As such, the authors (National Academies of Sciences, Engineering, and Medicine 2020) suggest leaders focus on five criteria in their assessment of the pandemic data, namely representativeness, potential for systematic under- or over-estimation, uncertainty, time range, and geographical area. They analyse seven COVID-19 measurements, which are common reference points during the decision-making process.

  • Number of confirmed cases. While being readily available, this measure very much depends on the testing policies and might underestimate the proportion of infected populations.
  • Hospitalisations. This type of data is not always consistent throughout specific periods and reflects only the most severe cases of infection.
  • Emergency department visits. It is noted that this measurement is most useful in the early stages of an outbreak, or to assess resurgence, but the time lag between exposure and the visit should be considered here.
  • Reported confirmed COVID-19 deaths. Since the infection is prolonged, this metric reflects the situation with the delay of several weeks.
  • Excess deaths.

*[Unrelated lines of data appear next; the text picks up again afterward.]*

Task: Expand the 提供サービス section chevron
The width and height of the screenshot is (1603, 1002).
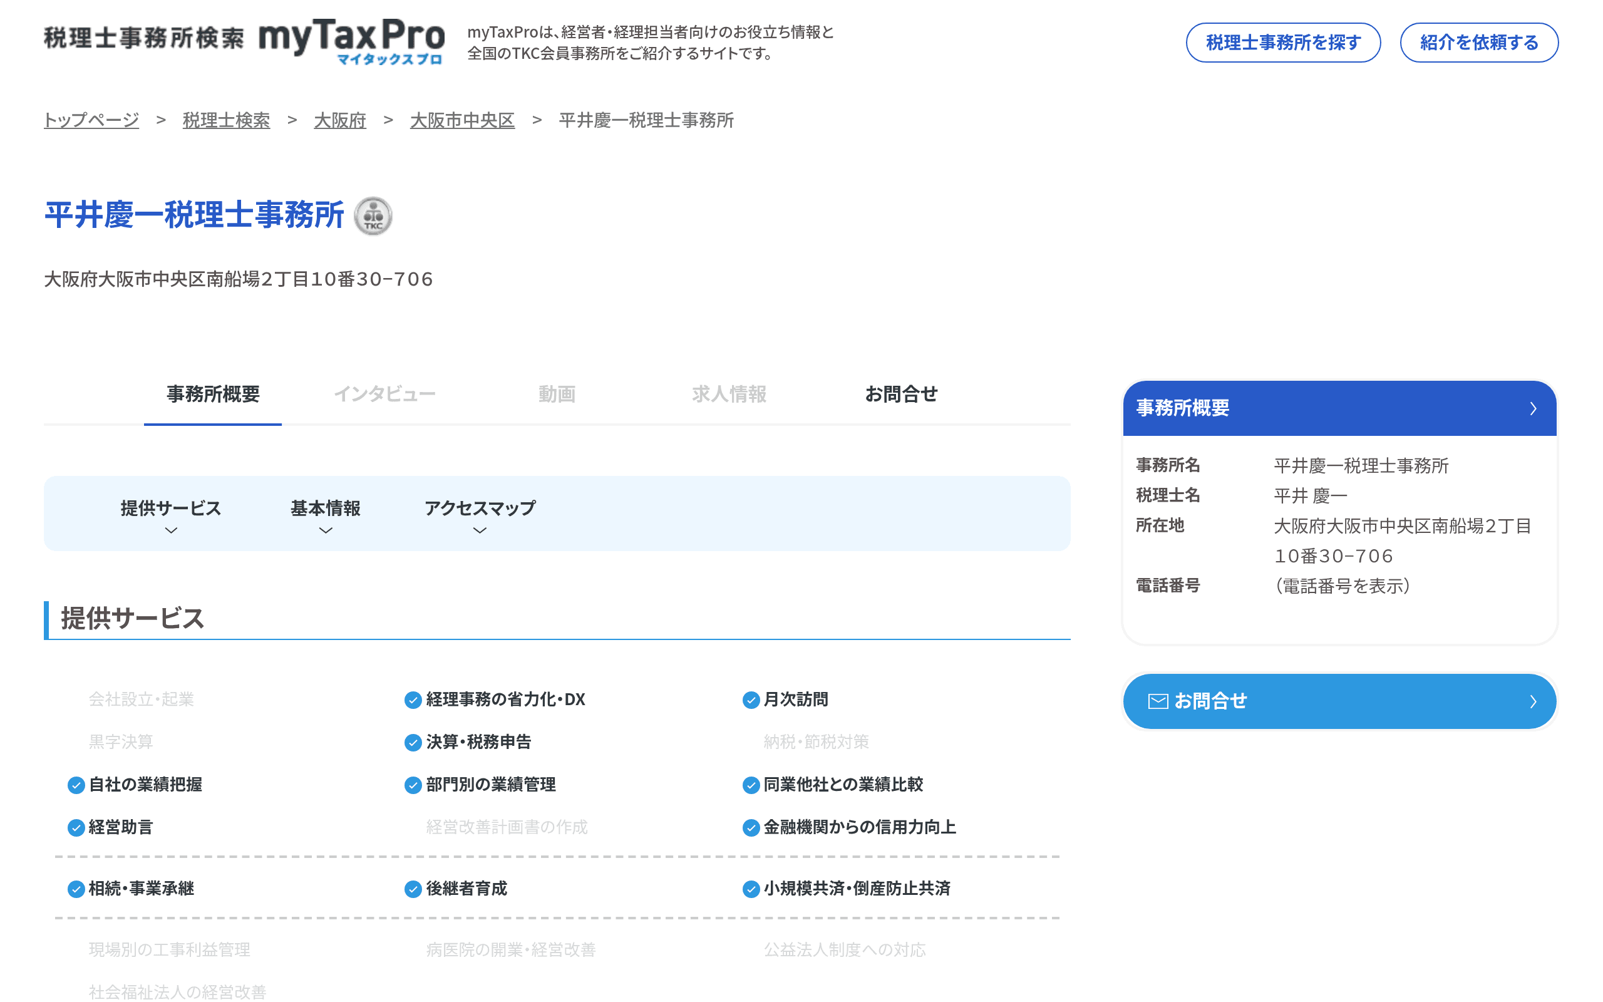Action: point(171,529)
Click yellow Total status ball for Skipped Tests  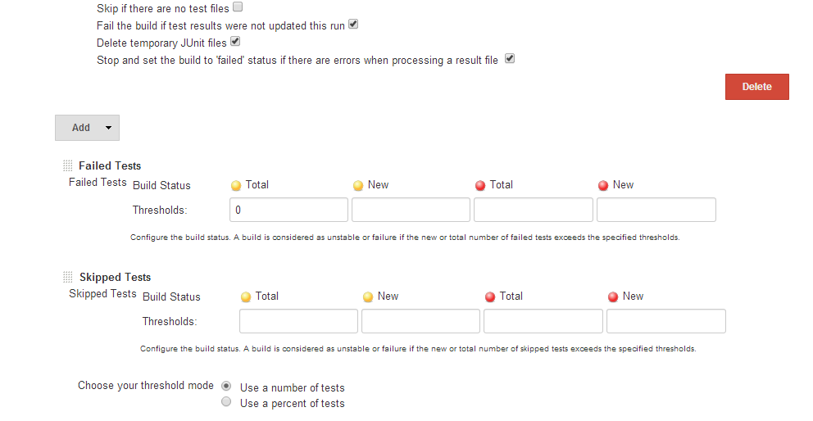(246, 297)
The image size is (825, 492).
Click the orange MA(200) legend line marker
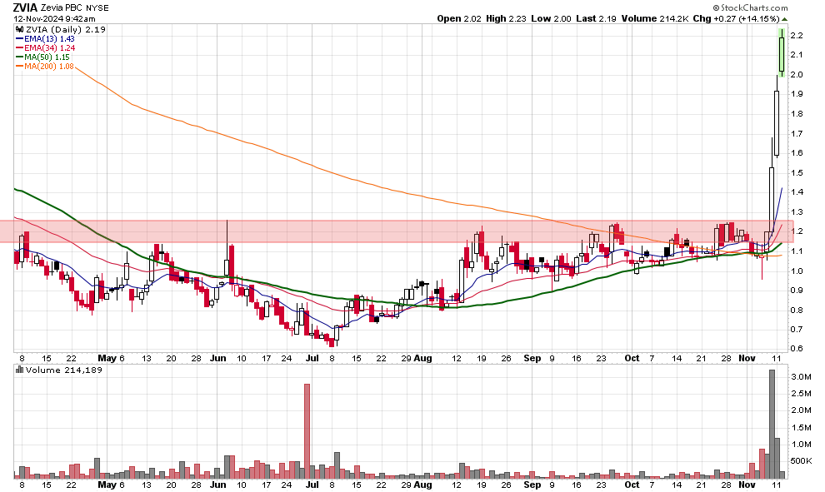coord(20,67)
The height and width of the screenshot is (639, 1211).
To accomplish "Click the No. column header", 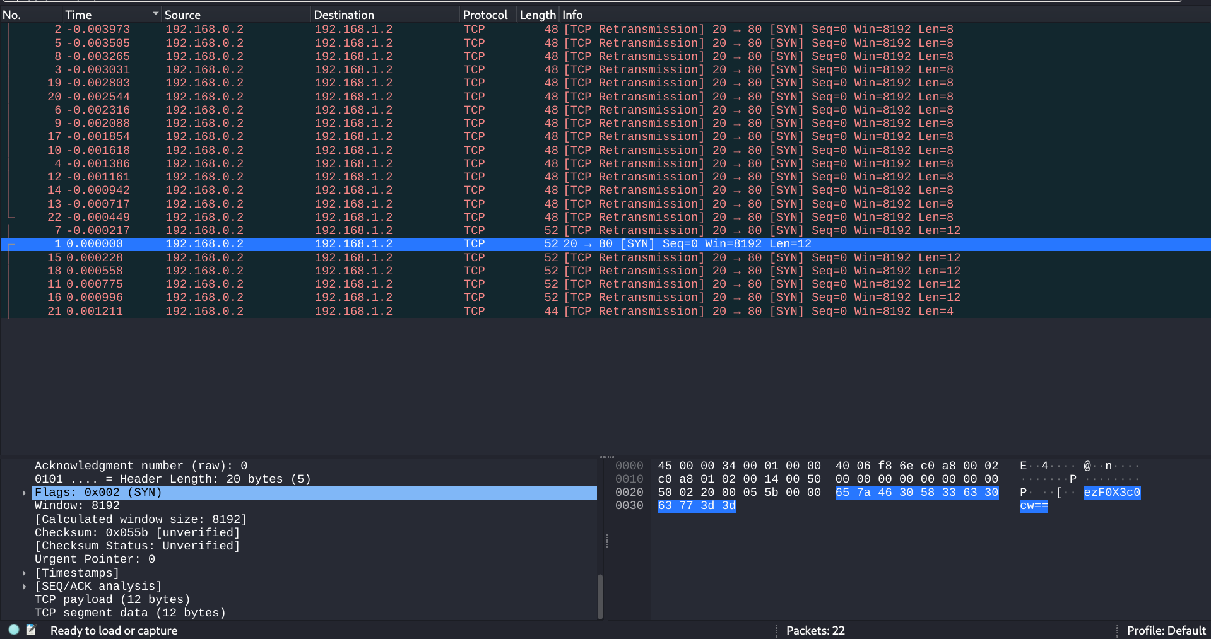I will pos(12,15).
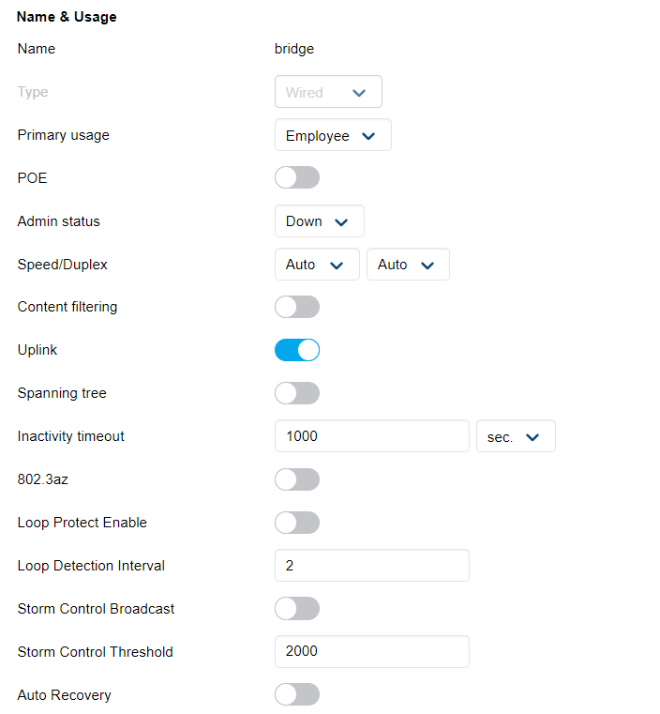Image resolution: width=660 pixels, height=714 pixels.
Task: Click the disabled Type Wired dropdown
Action: [x=327, y=92]
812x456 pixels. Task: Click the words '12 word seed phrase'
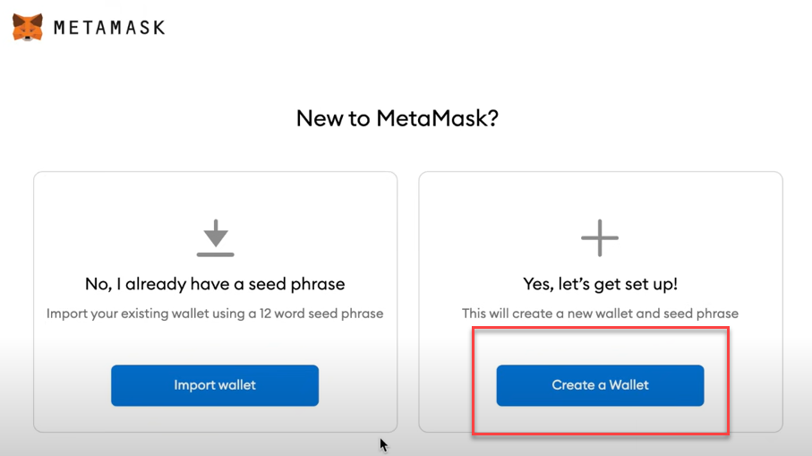(x=321, y=314)
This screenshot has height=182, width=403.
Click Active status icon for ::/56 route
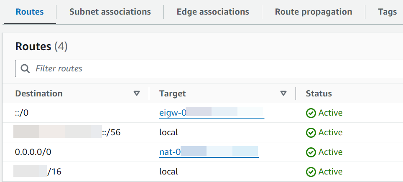click(x=311, y=133)
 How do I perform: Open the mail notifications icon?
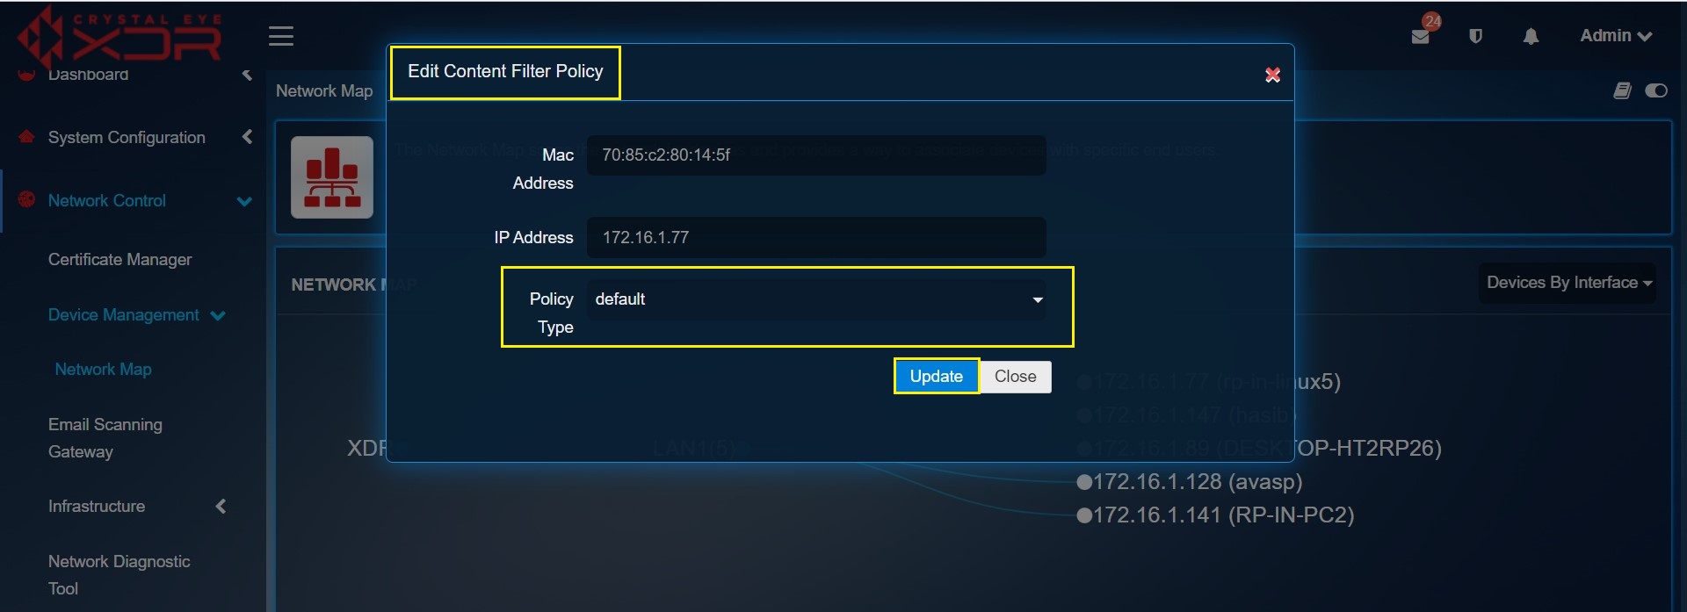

In comparison, this is the best indicator of mortality impacts of the pandemic, but there is a risk of death misclassification so the eventual data might contain mixed reports.
  • Fraction of viral tests that are positive. Despite its widespread application, this measurement may tend to be an overestimate. On the other hand, antibody testing utility is not yet clear.
  • Representative prevalence surveys. The authors argue that such surveys, while quite resource-intensive, are the most useful tool to understand he levels of infection in any given population (eg, in a workplace, nursing home, etc).


The above points are expanded in a web-based interactive tool.


It is noted that over time, as more data on COVID-19 become available, the estimation on the prevalence of the disease in any given region would be more accurate.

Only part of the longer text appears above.